▶ _WHAT YOU SHOULD DO_: The entire listing below is to be transcribed without a single slip.

▶ _EXERCISE MATERIALS_:
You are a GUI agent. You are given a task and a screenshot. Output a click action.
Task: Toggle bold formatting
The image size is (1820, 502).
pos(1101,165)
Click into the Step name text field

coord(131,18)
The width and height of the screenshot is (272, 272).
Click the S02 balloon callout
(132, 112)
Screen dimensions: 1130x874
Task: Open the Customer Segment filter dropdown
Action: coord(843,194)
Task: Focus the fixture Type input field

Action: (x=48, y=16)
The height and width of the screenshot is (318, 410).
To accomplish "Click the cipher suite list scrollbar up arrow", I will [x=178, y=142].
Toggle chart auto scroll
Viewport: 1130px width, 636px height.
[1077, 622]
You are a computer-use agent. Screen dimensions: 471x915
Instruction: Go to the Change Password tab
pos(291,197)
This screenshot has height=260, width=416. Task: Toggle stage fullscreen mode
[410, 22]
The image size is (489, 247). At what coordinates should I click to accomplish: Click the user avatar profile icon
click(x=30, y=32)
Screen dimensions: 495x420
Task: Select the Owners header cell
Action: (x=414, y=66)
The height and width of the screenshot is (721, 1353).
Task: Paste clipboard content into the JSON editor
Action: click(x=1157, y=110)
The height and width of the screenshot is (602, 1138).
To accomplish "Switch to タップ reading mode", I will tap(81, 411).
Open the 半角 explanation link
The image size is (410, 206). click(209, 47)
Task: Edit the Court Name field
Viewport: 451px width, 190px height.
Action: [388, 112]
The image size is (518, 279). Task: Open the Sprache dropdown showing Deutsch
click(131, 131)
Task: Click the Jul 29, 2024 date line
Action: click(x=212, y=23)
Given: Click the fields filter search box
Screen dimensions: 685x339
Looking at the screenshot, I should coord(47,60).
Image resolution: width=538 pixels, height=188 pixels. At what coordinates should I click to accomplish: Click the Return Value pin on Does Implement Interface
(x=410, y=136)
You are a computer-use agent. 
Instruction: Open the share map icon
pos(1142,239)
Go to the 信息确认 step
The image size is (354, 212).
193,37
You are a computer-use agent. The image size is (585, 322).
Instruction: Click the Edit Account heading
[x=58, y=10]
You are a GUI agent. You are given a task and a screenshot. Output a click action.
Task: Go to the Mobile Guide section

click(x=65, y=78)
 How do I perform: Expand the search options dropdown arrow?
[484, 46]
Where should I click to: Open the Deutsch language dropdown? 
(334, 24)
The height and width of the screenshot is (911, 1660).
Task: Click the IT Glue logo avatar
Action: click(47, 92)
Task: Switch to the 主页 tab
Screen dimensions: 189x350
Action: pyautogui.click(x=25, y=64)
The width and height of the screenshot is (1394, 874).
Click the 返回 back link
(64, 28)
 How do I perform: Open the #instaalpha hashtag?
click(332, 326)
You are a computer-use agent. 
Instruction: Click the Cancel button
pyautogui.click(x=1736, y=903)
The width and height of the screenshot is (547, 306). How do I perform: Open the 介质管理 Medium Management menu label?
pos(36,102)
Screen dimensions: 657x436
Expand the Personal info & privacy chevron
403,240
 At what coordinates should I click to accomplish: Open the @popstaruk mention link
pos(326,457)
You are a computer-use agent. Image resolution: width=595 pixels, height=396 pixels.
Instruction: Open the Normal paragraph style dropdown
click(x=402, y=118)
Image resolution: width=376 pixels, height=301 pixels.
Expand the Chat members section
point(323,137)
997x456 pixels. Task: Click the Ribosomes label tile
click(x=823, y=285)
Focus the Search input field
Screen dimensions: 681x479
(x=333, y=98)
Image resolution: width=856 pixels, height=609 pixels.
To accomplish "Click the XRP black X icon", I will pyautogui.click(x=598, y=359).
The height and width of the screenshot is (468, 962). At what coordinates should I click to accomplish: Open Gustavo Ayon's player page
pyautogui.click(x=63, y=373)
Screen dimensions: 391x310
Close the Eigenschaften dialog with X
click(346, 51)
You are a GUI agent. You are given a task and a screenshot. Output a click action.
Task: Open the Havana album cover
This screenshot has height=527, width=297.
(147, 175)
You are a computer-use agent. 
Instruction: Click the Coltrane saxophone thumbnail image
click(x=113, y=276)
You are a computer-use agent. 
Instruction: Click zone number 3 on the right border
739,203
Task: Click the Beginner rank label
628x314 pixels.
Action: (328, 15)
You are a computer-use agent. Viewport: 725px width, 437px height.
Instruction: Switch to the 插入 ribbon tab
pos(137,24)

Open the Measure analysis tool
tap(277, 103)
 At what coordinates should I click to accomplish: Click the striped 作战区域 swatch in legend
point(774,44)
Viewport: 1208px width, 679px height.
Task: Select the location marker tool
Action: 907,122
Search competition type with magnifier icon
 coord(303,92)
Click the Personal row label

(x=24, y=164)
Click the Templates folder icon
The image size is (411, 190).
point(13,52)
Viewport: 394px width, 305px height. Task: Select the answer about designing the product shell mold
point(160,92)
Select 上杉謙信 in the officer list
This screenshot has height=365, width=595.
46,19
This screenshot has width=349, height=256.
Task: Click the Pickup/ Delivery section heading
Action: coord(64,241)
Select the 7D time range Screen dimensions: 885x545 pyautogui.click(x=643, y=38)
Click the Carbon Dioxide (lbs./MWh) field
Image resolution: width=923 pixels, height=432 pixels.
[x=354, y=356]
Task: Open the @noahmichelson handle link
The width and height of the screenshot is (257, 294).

▶ _THE ANSWER_:
You are a GUI agent. You are given a task and a screenshot. Output a click action.
Task: Toggle bold formatting
The image size is (1820, 502).
pos(1101,165)
Click into the Step name text field

coord(131,18)
The width and height of the screenshot is (272, 272).
Click the S02 balloon callout
(132, 112)
Screen dimensions: 1130x874
Task: Open the Customer Segment filter dropdown
Action: coord(843,194)
Task: Focus the fixture Type input field

Action: (x=48, y=16)
The height and width of the screenshot is (318, 410).
To accomplish "Click the cipher suite list scrollbar up arrow", I will [x=178, y=142].
Toggle chart auto scroll
Viewport: 1130px width, 636px height.
[1077, 622]
You are a computer-use agent. Screen dimensions: 471x915
Instruction: Go to the Change Password tab
pos(291,197)
This screenshot has height=260, width=416. Task: Toggle stage fullscreen mode
[410, 22]
The image size is (489, 247). At what coordinates should I click to accomplish: Click the user avatar profile icon
click(x=30, y=32)
Screen dimensions: 495x420
Task: Select the Owners header cell
Action: (x=414, y=66)
The height and width of the screenshot is (721, 1353).
Task: Paste clipboard content into the JSON editor
Action: click(x=1157, y=110)
The height and width of the screenshot is (602, 1138).
To accomplish "Switch to タップ reading mode", I will tap(81, 411).
Open the 半角 explanation link
The image size is (410, 206). click(209, 47)
Task: Edit the Court Name field
Viewport: 451px width, 190px height.
Action: [388, 112]
The image size is (518, 279). Task: Open the Sprache dropdown showing Deutsch
click(131, 131)
Task: Click the Jul 29, 2024 date line
Action: click(x=212, y=23)
Given: Click the fields filter search box
Screen dimensions: 685x339
Looking at the screenshot, I should coord(47,60).
Image resolution: width=538 pixels, height=188 pixels. At what coordinates should I click to accomplish: Click the Return Value pin on Does Implement Interface
(x=410, y=136)
You are a computer-use agent. 
Instruction: Open the share map icon
pos(1142,239)
Go to the 信息确认 step
The image size is (354, 212).
193,37
You are a computer-use agent. The image size is (585, 322).
Instruction: Click the Edit Account heading
[x=58, y=10]
You are a GUI agent. You are given a task and a screenshot. Output a click action.
Task: Go to the Mobile Guide section

click(x=65, y=78)
 How do I perform: Expand the search options dropdown arrow?
[484, 46]
Where should I click to: Open the Deutsch language dropdown? 
(334, 24)
The height and width of the screenshot is (911, 1660).
Task: Click the IT Glue logo avatar
Action: click(47, 92)
Task: Switch to the 主页 tab
Screen dimensions: 189x350
Action: pyautogui.click(x=25, y=64)
The width and height of the screenshot is (1394, 874).
Click the 返回 back link
(64, 28)
 How do I perform: Open the #instaalpha hashtag?
click(332, 326)
You are a computer-use agent. 
Instruction: Click the Cancel button
pyautogui.click(x=1736, y=903)
The width and height of the screenshot is (547, 306). How do I perform: Open the 介质管理 Medium Management menu label?
pos(36,102)
Screen dimensions: 657x436
Expand the Personal info & privacy chevron
403,240
 At what coordinates should I click to accomplish: Open the @popstaruk mention link
pos(326,457)
You are a computer-use agent. Image resolution: width=595 pixels, height=396 pixels.
Instruction: Open the Normal paragraph style dropdown
click(x=402, y=118)
Image resolution: width=376 pixels, height=301 pixels.
Expand the Chat members section
point(323,137)
997x456 pixels. Task: Click the Ribosomes label tile
click(x=823, y=285)
Focus the Search input field
Screen dimensions: 681x479
(x=333, y=98)
Image resolution: width=856 pixels, height=609 pixels.
To accomplish "Click the XRP black X icon", I will pyautogui.click(x=598, y=359).
The height and width of the screenshot is (468, 962). At what coordinates should I click to accomplish: Open Gustavo Ayon's player page
pyautogui.click(x=63, y=373)
Screen dimensions: 391x310
Close the Eigenschaften dialog with X
click(346, 51)
You are a GUI agent. You are given a task and a screenshot. Output a click action.
Task: Open the Havana album cover
This screenshot has height=527, width=297.
(147, 175)
You are a computer-use agent. 
Instruction: Click the Coltrane saxophone thumbnail image
click(x=113, y=276)
You are a computer-use agent. 
Instruction: Click zone number 3 on the right border
739,203
Task: Click the Beginner rank label
628x314 pixels.
Action: (328, 15)
You are a computer-use agent. Viewport: 725px width, 437px height.
Instruction: Switch to the 插入 ribbon tab
pos(137,24)

Open the Measure analysis tool
tap(277, 103)
 At what coordinates should I click to accomplish: Click the striped 作战区域 swatch in legend
point(774,44)
Viewport: 1208px width, 679px height.
Task: Select the location marker tool
Action: 907,122
Search competition type with magnifier icon
 coord(303,92)
Click the Personal row label

(x=24, y=164)
Click the Templates folder icon
The image size is (411, 190).
point(13,52)
Viewport: 394px width, 305px height. Task: Select the answer about designing the product shell mold
point(160,92)
Select 上杉謙信 in the officer list
This screenshot has height=365, width=595.
46,19
This screenshot has width=349, height=256.
Task: Click the Pickup/ Delivery section heading
Action: coord(64,241)
Select the 7D time range Screen dimensions: 885x545 pyautogui.click(x=643, y=38)
Click the Carbon Dioxide (lbs./MWh) field
Image resolution: width=923 pixels, height=432 pixels.
[x=354, y=356]
Task: Open the @noahmichelson handle link
The width and height of the screenshot is (257, 294).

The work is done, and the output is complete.